I dunno, JSON parsing is stupid hot these days because of web stacks. Given the neat parsing tricks by simdjson mentioned upthread, it seems like AVX512 could accelerate many applications that boil down to linear searches through memory, which includes lots of parsing and network problems.


Firing up a GPU just to do a little bit of inference sounds quite expensive.

CPUs (let alone CPUs talking to a GPU) spend huge numbers of cycles shunting data around already.


> few reasons to use AVX-512 on a CPU,

Memcpy and memset are massively parallel operations used on a CPU all the time.

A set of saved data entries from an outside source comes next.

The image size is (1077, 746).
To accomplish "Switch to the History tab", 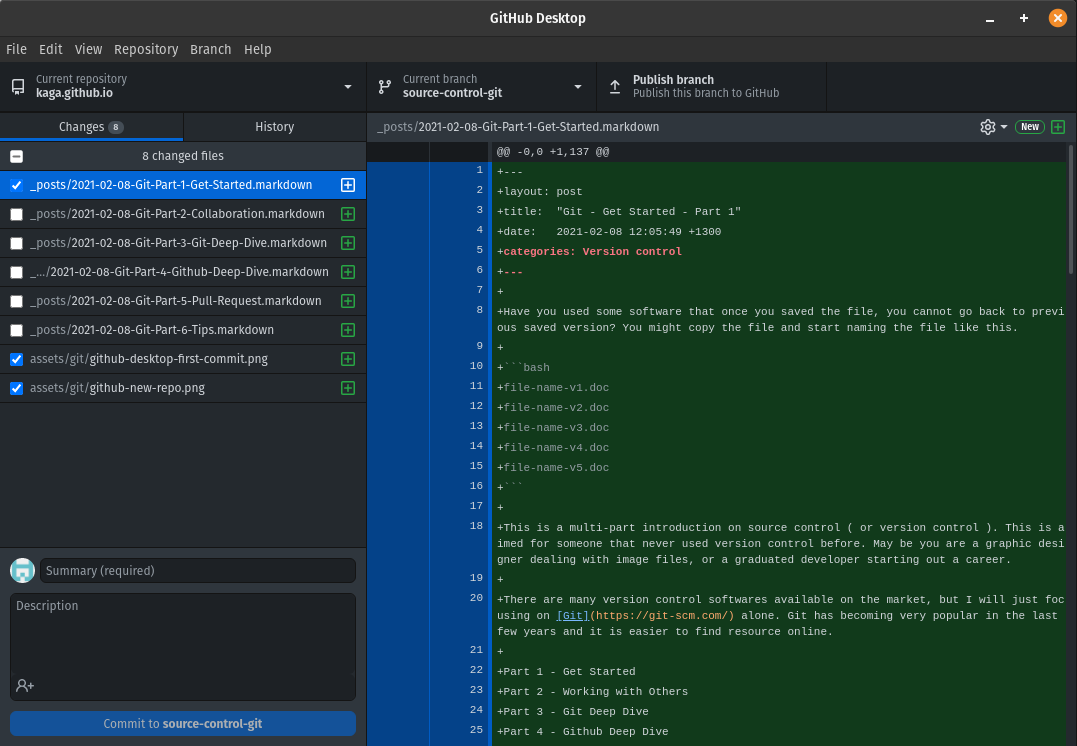I will click(x=274, y=127).
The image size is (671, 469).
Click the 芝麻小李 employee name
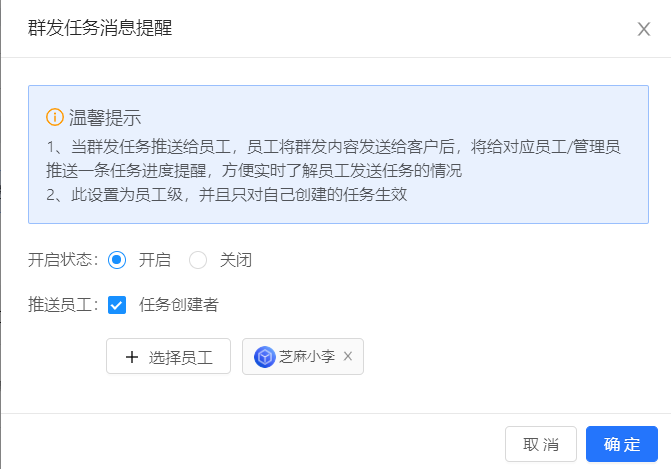[x=306, y=356]
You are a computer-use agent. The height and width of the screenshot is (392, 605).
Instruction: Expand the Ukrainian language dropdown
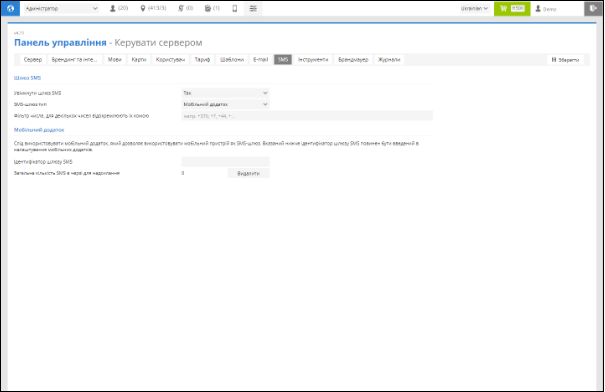point(475,8)
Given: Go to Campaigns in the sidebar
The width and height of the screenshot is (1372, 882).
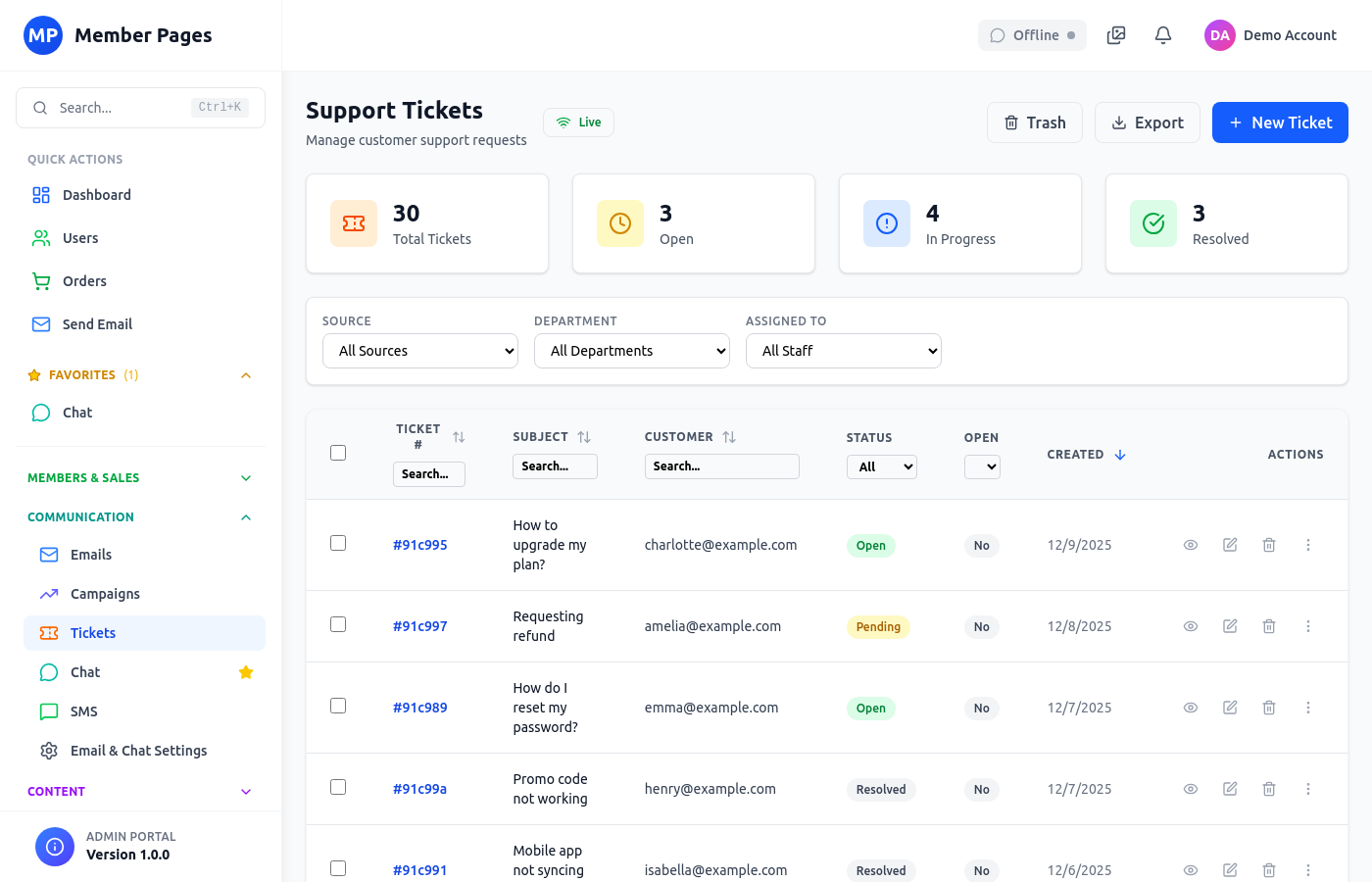Looking at the screenshot, I should pyautogui.click(x=105, y=594).
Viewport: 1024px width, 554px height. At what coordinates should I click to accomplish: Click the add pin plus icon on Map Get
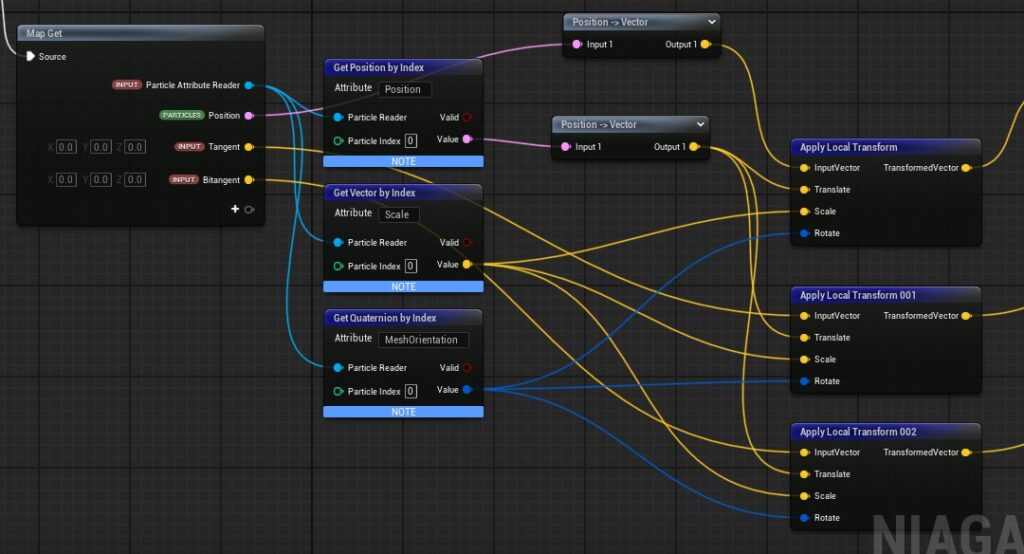[235, 209]
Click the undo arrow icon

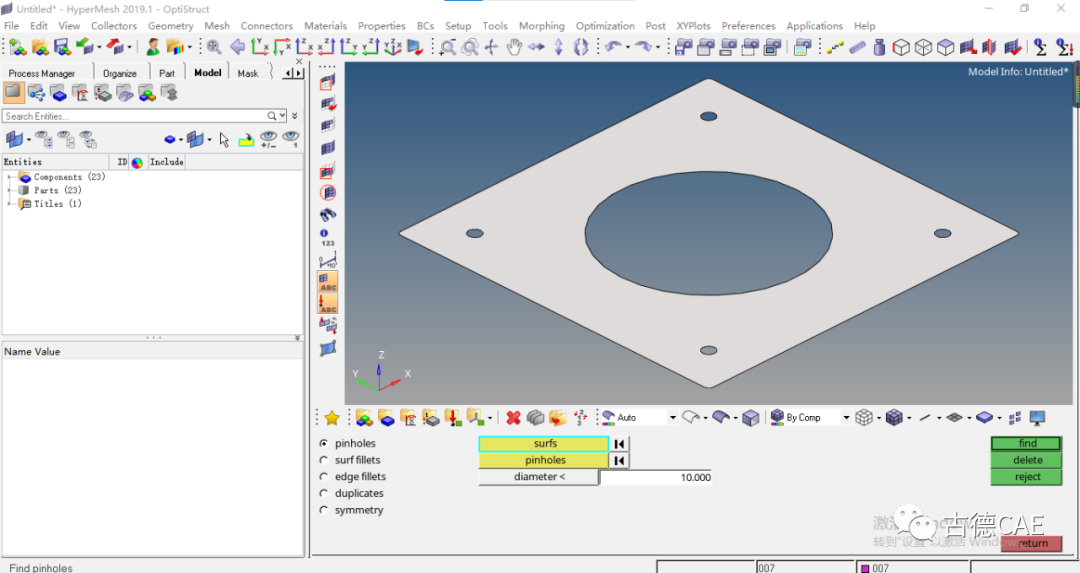[612, 47]
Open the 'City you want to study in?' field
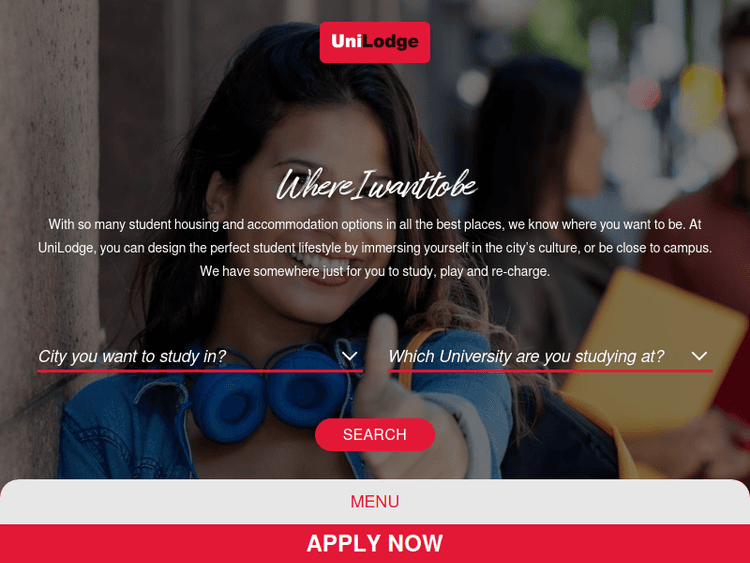The height and width of the screenshot is (563, 750). coord(200,357)
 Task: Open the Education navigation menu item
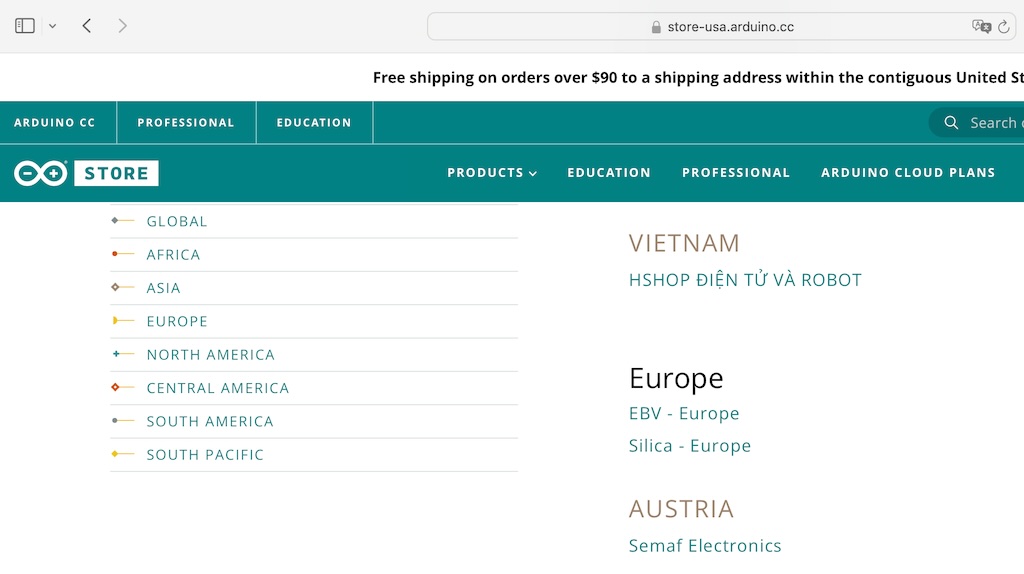(x=608, y=173)
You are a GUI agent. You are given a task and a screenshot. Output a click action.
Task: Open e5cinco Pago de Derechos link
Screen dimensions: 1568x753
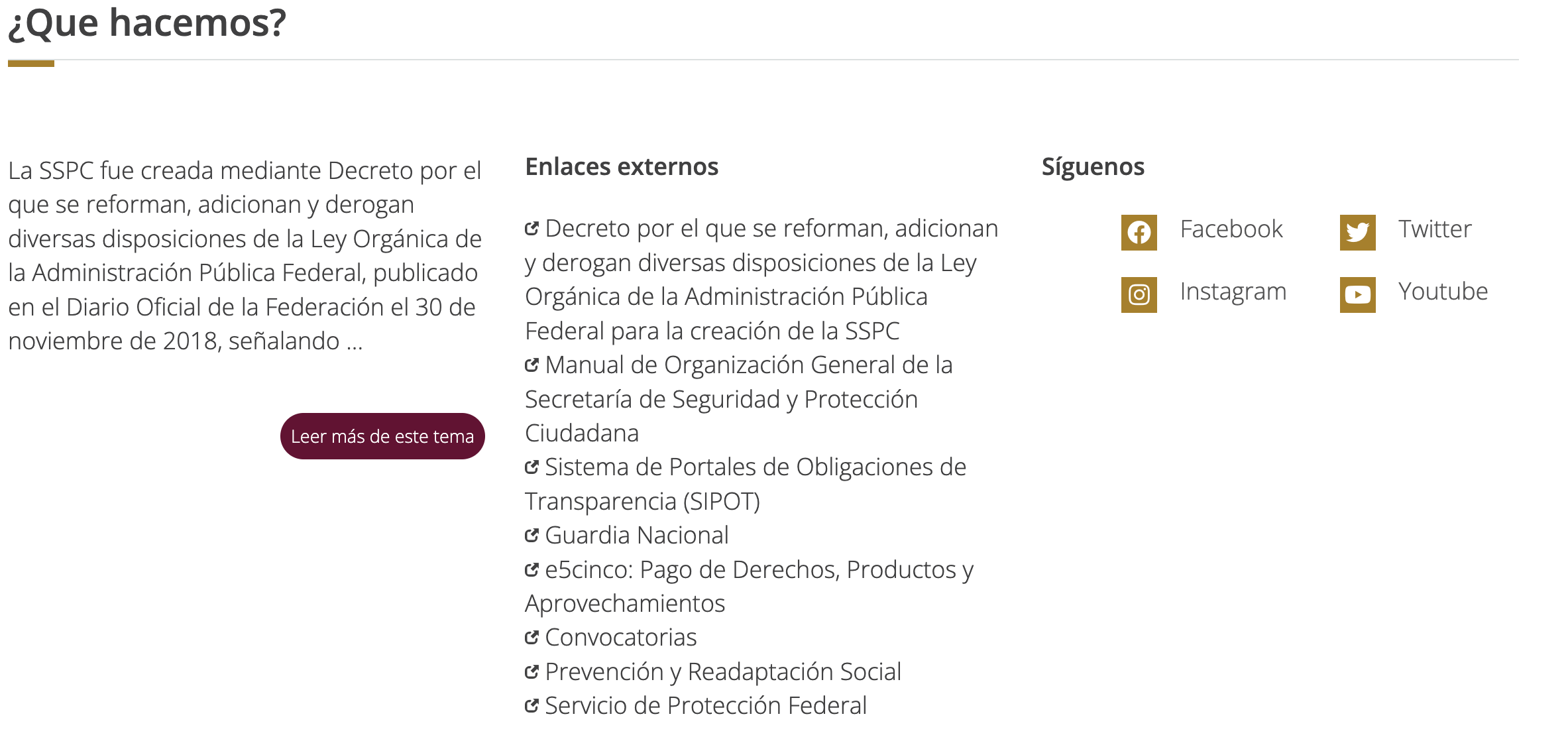point(750,586)
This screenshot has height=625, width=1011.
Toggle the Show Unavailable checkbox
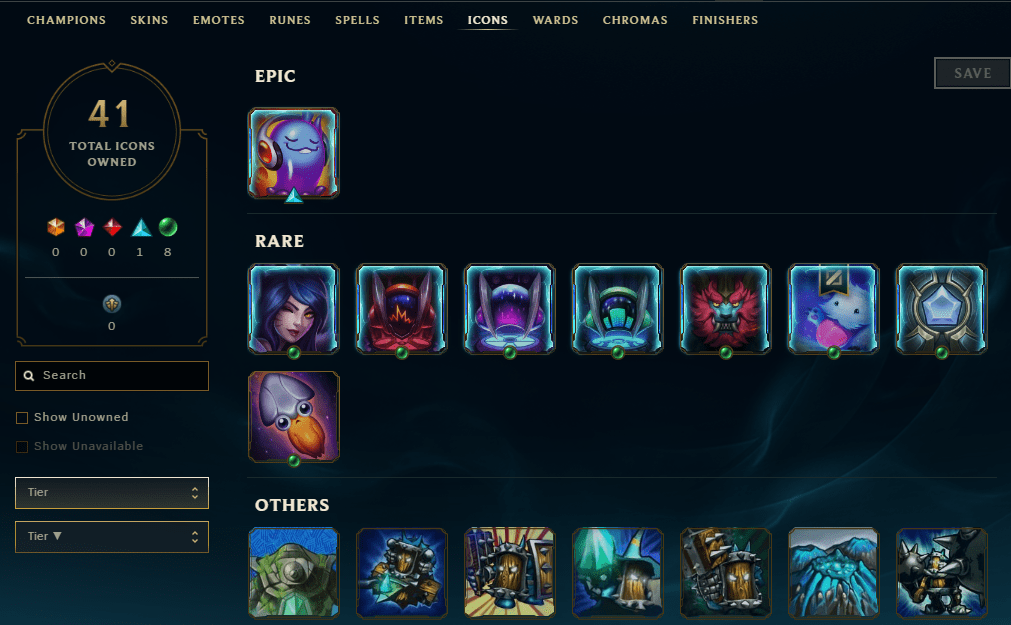coord(22,447)
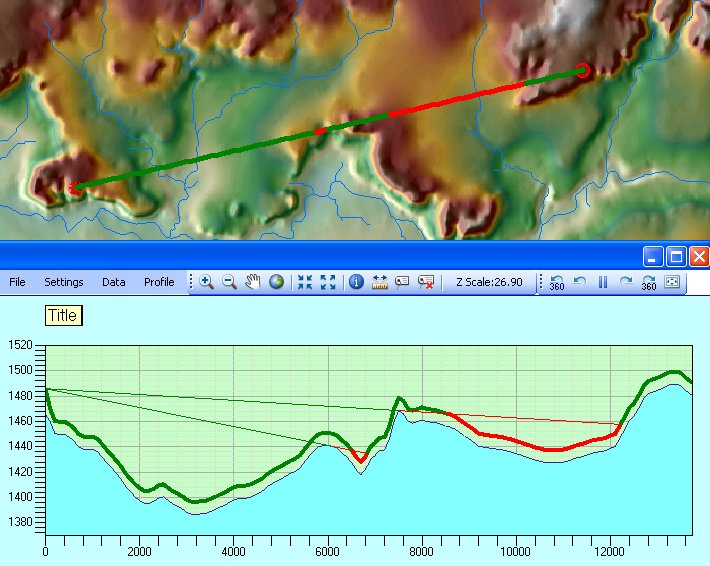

But lets ignore the _easy_ problems. AES-GCM mode is massively parallelized as well, each 128-bit block of AES-GCM can run in parallel, so AVX512-AES encryption can process 4 blocks in parallel per clock tick.

Linus is just somehow ignorant of this subject...


Icelake and later CPUs have a REP MOVS / REP STOS implementation that is generally optimal for memcpy and memset, so there’s no reason to use AVX512 for those except in very specific cases.


Does AMD support enhanced REP MOVS?

I know when I use GCC to compile with AVX512 flags, it seems to output memcpy as AVX registers / ZMMs and stuff...

Auto vectorization usually sucks for most code. But very simple setting of structures / memcpy / memset like code is ideal for AVX512. It's a pretty common use case (think a C++ vector<SomeClass> where the default constructor sets the 128 byte structure to some defaults)


AVX512 doesn't itself imply Icelake+; the actual feature is FSRM (fast short rep movs), which is distinct from AVX512. In particular, Skylake Xeon and Cannon Lake, Cascade Lake, and Cooper Lake all have AVX512 but not FSRM, but my expectation is that all future architectures will have support, so I would expect memcpy and memset implementations tuned for Icelake and onwards to take advantage of it.